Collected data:
▼
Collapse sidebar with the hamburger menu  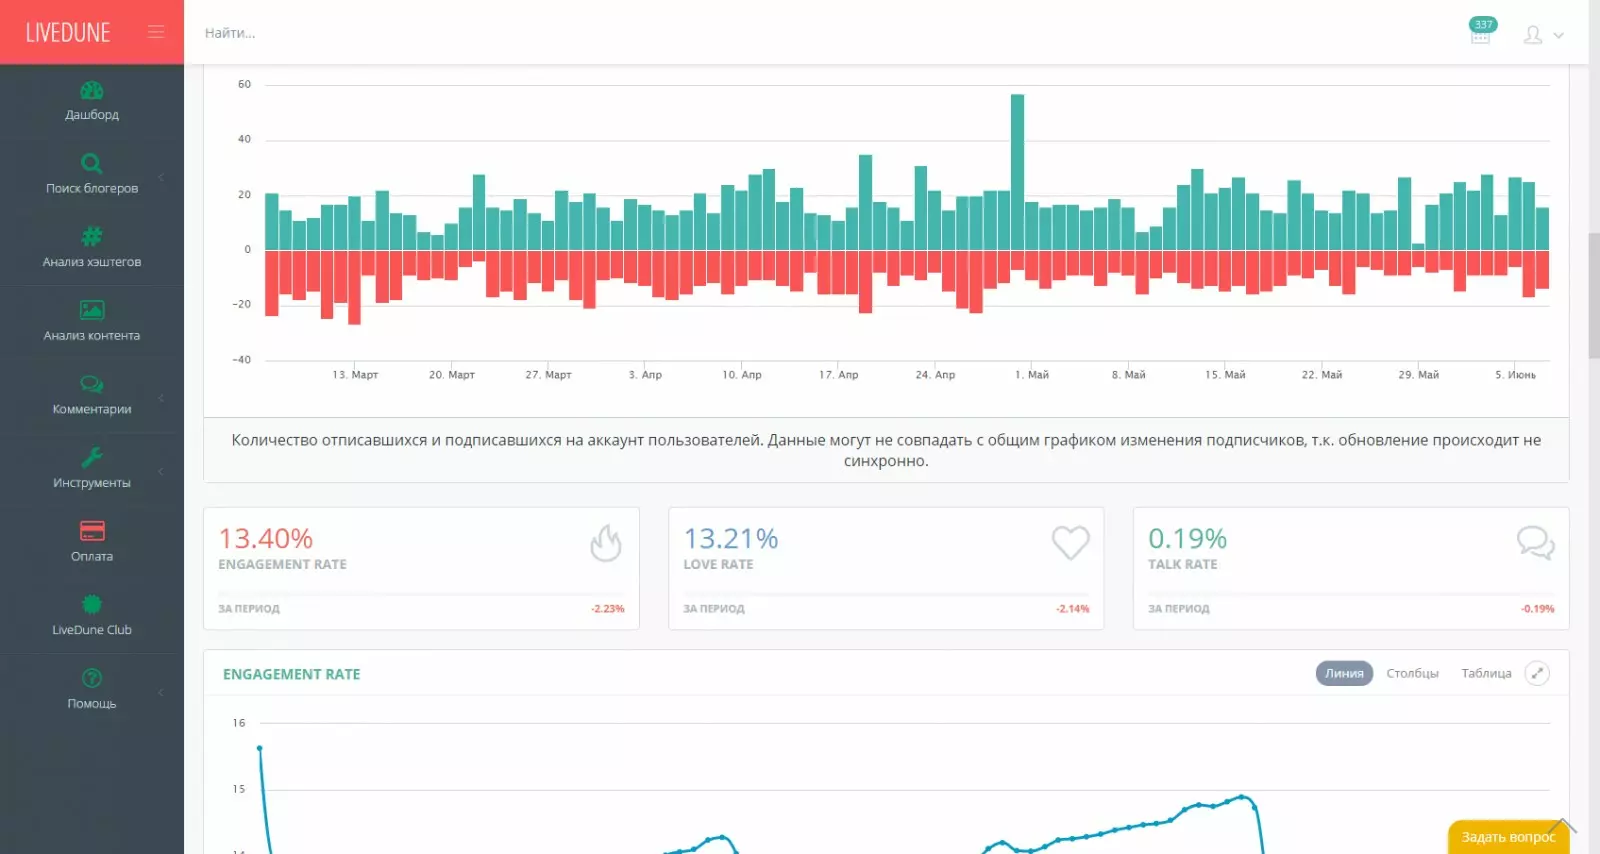click(156, 32)
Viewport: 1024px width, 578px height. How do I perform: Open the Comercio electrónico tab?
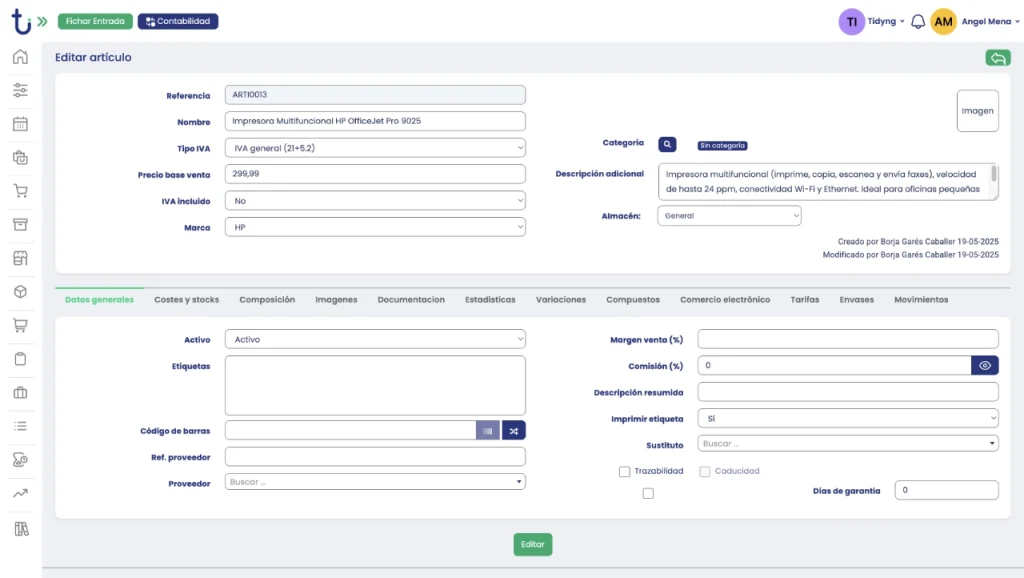(x=725, y=299)
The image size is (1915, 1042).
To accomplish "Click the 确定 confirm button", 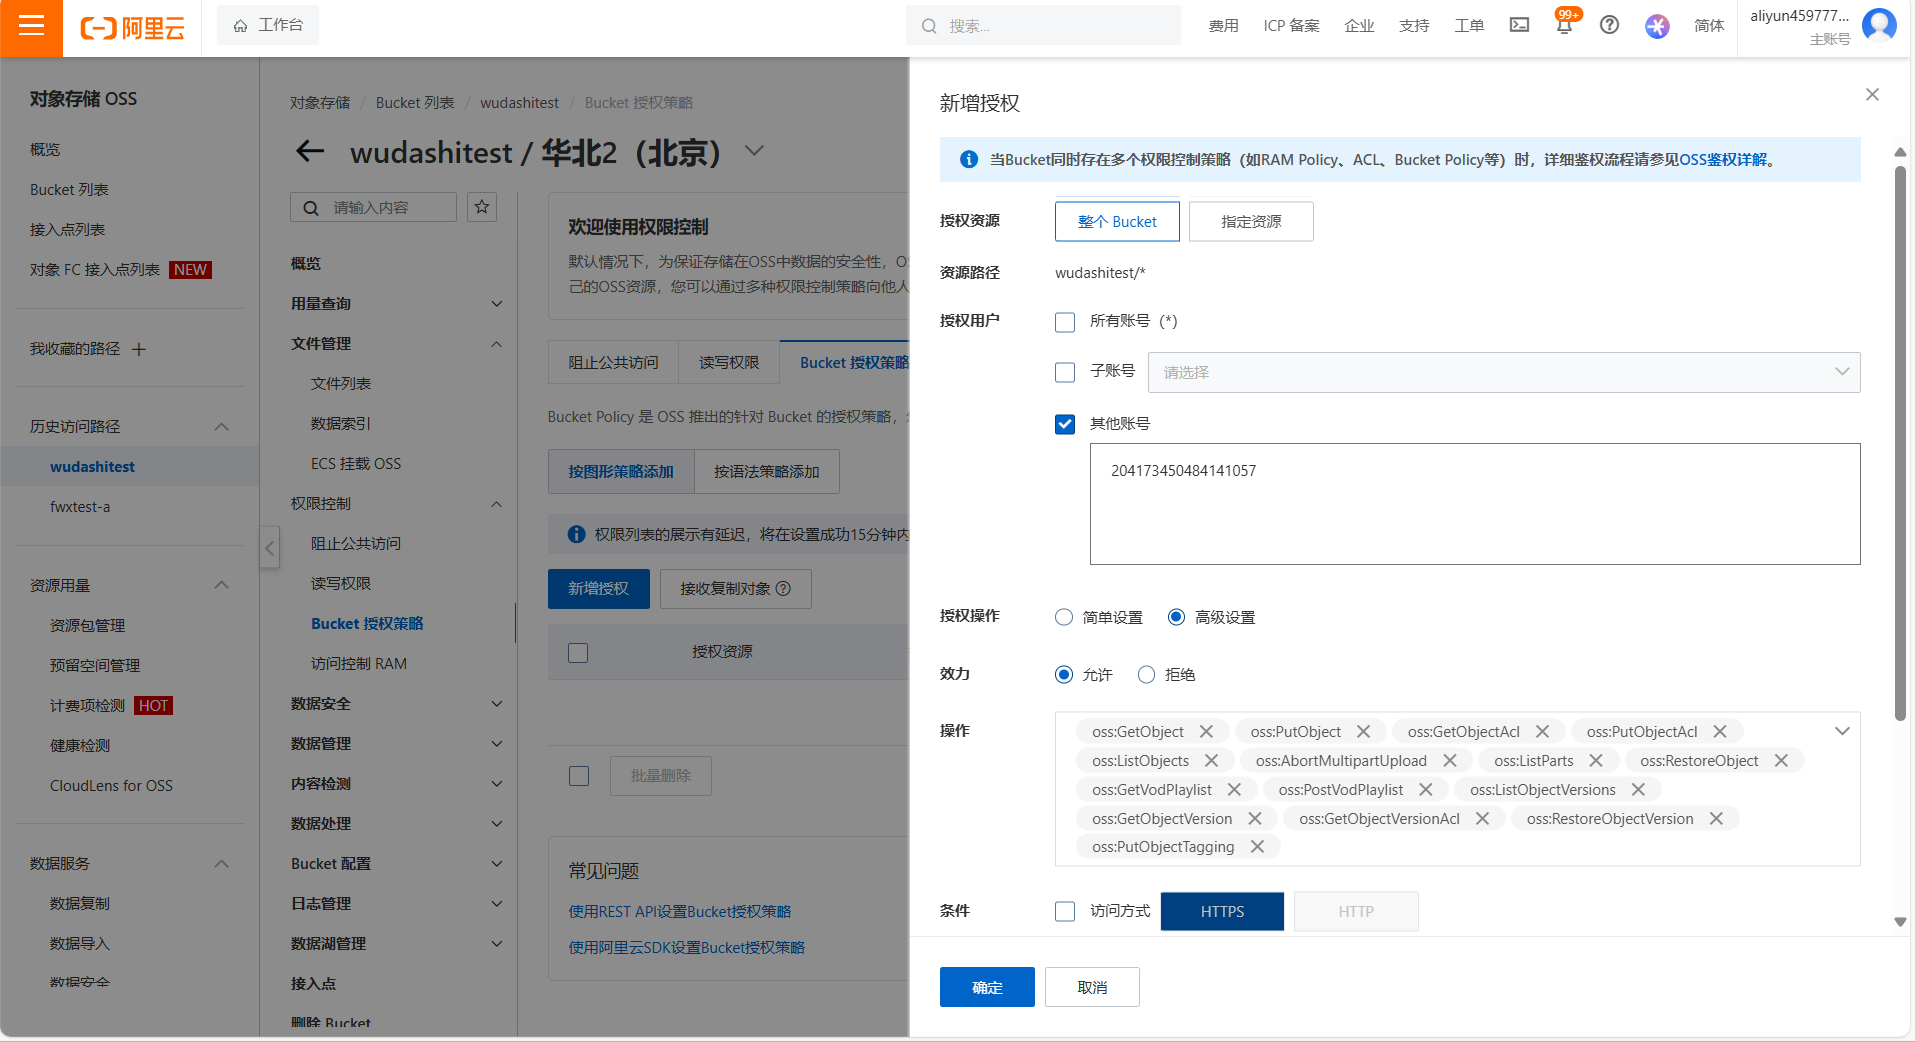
▲
What to work on:
Write the lines out exactly, beginning at the line that holds "Viewport: 1024px width, 578px" and stopping after the last line of the entries; include no pictures.

Task result:
Viewport: 1024px width, 578px height. How do I perform: Open the Comercio electrónico tab?
(x=725, y=299)
The image size is (1915, 1042).
To accomplish "Click the 确定 confirm button", 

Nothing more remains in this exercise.